Aim: Put the rows into a numbered list, beginning with the first row and stopping after the row that contains "Customize (639, 698)", that row included. Leave out blank lines.

· · · · · · ·

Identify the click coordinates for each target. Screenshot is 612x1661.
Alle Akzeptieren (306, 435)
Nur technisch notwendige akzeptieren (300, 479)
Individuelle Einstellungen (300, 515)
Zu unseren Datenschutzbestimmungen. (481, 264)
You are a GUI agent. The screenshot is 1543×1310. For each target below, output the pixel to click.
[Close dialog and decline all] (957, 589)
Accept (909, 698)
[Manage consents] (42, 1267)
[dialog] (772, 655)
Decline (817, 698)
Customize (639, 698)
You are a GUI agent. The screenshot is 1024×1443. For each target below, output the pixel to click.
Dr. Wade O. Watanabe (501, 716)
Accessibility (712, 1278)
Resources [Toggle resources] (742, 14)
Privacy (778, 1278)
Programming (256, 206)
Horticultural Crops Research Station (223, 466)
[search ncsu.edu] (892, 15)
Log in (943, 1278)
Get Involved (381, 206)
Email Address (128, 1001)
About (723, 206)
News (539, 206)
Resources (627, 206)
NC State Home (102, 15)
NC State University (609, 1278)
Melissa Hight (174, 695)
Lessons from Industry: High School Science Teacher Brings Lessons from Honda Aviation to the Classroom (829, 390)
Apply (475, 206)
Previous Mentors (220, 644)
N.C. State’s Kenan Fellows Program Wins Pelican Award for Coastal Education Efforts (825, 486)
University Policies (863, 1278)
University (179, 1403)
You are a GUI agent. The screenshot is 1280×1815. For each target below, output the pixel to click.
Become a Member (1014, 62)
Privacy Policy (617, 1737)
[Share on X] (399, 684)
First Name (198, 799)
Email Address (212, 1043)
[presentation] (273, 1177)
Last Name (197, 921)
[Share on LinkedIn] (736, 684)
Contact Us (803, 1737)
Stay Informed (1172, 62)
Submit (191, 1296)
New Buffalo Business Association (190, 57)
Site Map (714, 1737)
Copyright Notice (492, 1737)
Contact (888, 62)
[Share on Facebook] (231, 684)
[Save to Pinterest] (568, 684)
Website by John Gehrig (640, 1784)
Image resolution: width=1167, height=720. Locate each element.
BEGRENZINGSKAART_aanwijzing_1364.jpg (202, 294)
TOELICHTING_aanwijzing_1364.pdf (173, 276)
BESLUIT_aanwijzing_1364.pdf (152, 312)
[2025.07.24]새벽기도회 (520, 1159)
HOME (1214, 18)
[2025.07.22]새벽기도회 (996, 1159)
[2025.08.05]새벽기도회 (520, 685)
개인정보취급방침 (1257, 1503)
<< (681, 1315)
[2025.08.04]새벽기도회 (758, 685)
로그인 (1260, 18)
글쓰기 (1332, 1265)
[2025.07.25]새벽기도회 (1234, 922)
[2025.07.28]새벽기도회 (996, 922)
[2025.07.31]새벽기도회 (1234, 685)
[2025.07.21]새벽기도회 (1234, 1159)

· · · · · · ·

Output for this task:
1. Identify the click coordinates for each target. Screenshot is 612x1661.
2. Alle Akzeptieren (306, 435)
3. Nur technisch notwendige akzeptieren (300, 479)
4. Individuelle Einstellungen (300, 515)
5. Zu unseren Datenschutzbestimmungen. (481, 264)
6. You are a GUI agent. The screenshot is 1543×1310. For each target below, output the pixel to click.
7. [Close dialog and decline all] (957, 589)
8. Accept (909, 698)
9. [Manage consents] (42, 1267)
10. [dialog] (772, 655)
11. Decline (817, 698)
12. Customize (639, 698)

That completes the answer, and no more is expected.